Start of DATA SUPPLIED

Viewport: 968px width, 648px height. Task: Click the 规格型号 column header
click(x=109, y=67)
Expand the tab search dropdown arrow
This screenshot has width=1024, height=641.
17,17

End of DATA SUPPLIED

#### TASK:
Reproduce the data above verbatim, line by line, without altering any character.

#### IN RESPONSE:
Viewport: 968px width, 648px height. Task: Click the 规格型号 column header
click(x=109, y=67)
Expand the tab search dropdown arrow
This screenshot has width=1024, height=641.
17,17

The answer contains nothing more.